— TEXT PASSAGE —
********

3. Priority of Secured Debt
The last defense raised by defendants is that the secured debt of the Subordinated Creditors comes ahead of North Hill's judgment lien. However, defendants provide no evidence that any debt held by the Subordinated Creditors was perfected, such as copies of filed UCC-1s. Indeed, plaintiff asserts that a search uncovered no filed UCC-1s by the Subordinated Creditors (see Gross aff, ¶ 10). An unperfected lien comes behind a judgment lien (see Matter of Citibank v Prime Motor Inns Ltd. Partnership, 98 NY2d 743, 744-745 [2002]; Commissioners of State Ins. Fund v Isis Staffing Solutions, Inc., 2010 WL 1733477, 2010 NY Slip Op 30976[U] [Sup Ct, NY County 2010]). Here, North Hill filed its transcript of judgment in Westchester County on October 8, 2014 (see Gross aff, exhibit 5).
In addition, in making this argument, defendants ignore the fact that corporate insiders do not have the right to pay the debts owed to entities owned by them in preference to obligations owed to third party creditors:
"Under New York law, directors of an insolvent corporation have a duty not to divest the corporation of assets without offering creditors an opportunity to present and enforce their claims. This duty exists to ensure that directors do not divert the insolvent corporation's assets improperly in a manner designed to benefit themselves or a particular stockholder, thereby subverting the rights of other creditors"(Brenner v Phillips, Appel & Walden, Inc., 1997 WL33471053, * 6 [SD NY 1997] [internal citations omitted]).

********

— DATA LINES —
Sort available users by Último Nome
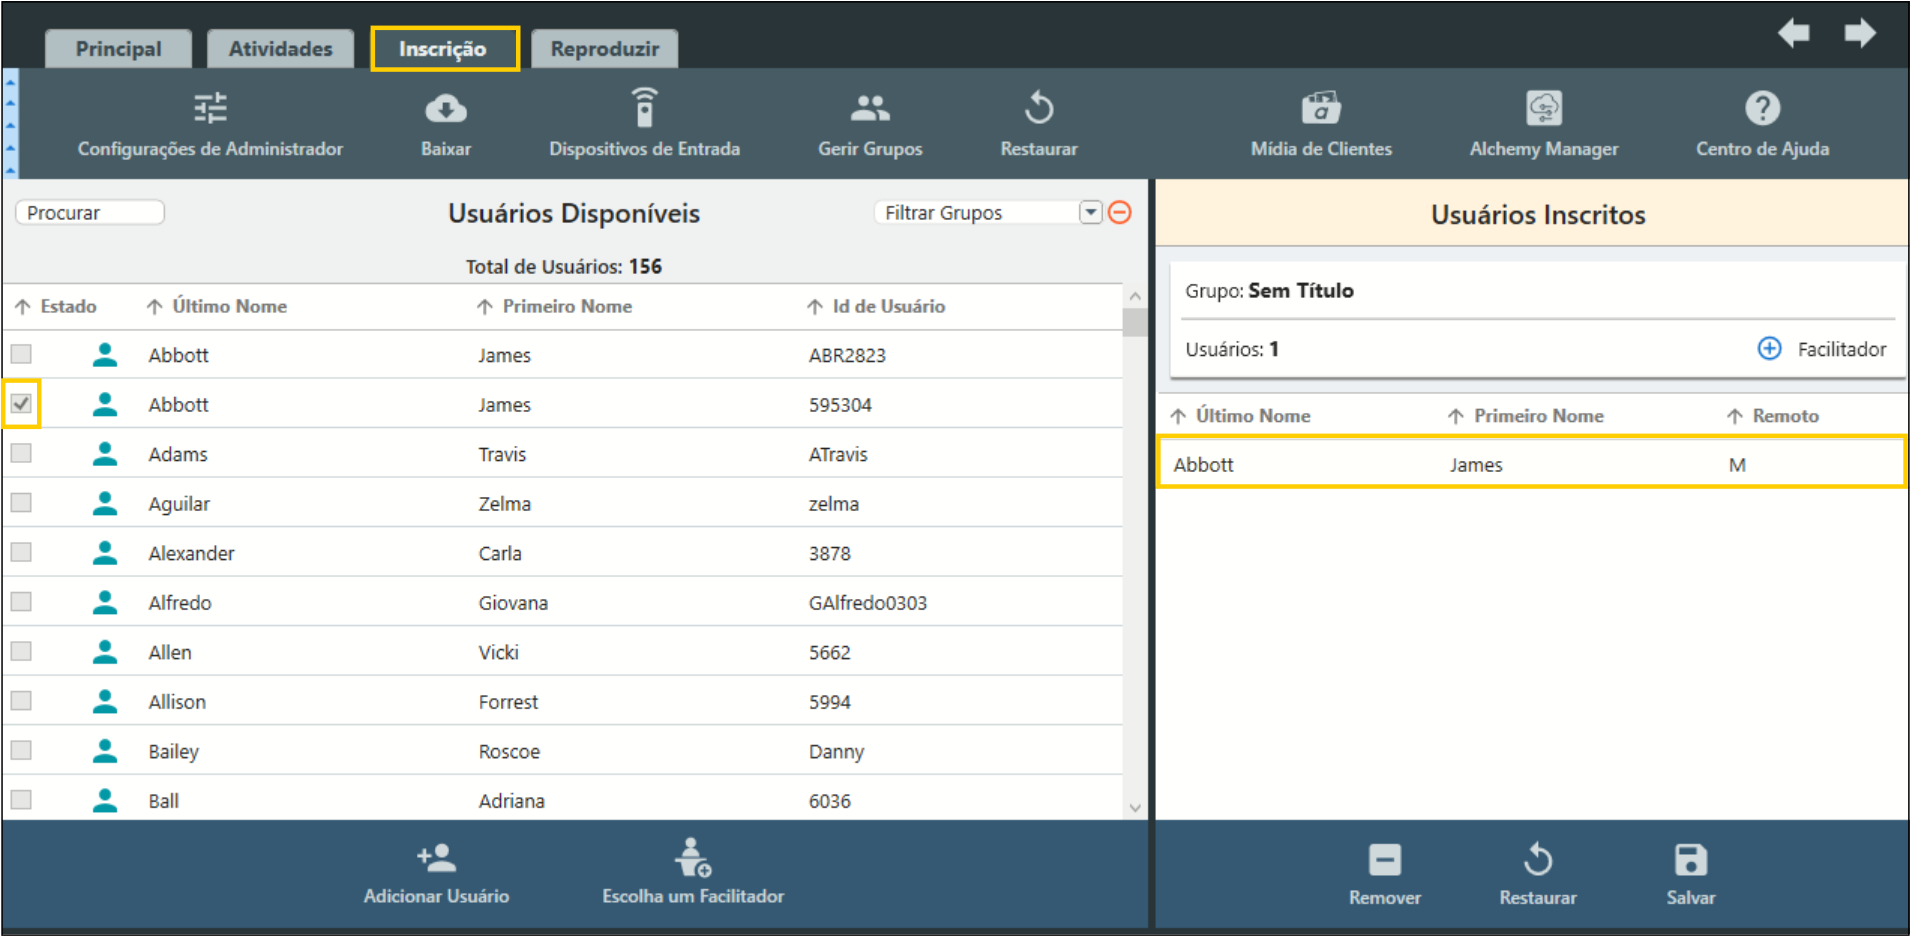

********

— SHORT PROBLEM 1 —
Copy the passage on priority of secured debt from "3. Priority of" up to and including "aff, exhibit 5).".
— SHORT PROBLEM 2 —
List every court case cited by name in the passage on priority of secured debt.

— FULL RESPONSE 1 —
3. Priority of Secured Debt
The last defense raised by defendants is that the secured debt of the Subordinated Creditors comes ahead of North Hill's judgment lien. However, defendants provide no evidence that any debt held by the Subordinated Creditors was perfected, such as copies of filed UCC-1s. Indeed, plaintiff asserts that a search uncovered no filed UCC-1s by the Subordinated Creditors (see Gross aff, ¶ 10). An unperfected lien comes behind a judgment lien (see Matter of Citibank v Prime Motor Inns Ltd. Partnership, 98 NY2d 743, 744-745 [2002]; Commissioners of State Ins. Fund v Isis Staffing Solutions, Inc., 2010 WL 1733477, 2010 NY Slip Op 30976[U] [Sup Ct, NY County 2010]). Here, North Hill filed its transcript of judgment in Westchester County on October 8, 2014 (see Gross aff, exhibit 5).

— FULL RESPONSE 2 —
Matter of Citibank v Prime Motor Inns Ltd. Partnership
Commissioners of State Ins. Fund v Isis Staffing Solutions, Inc.
Brenner v Phillips, Appel & Walden, Inc.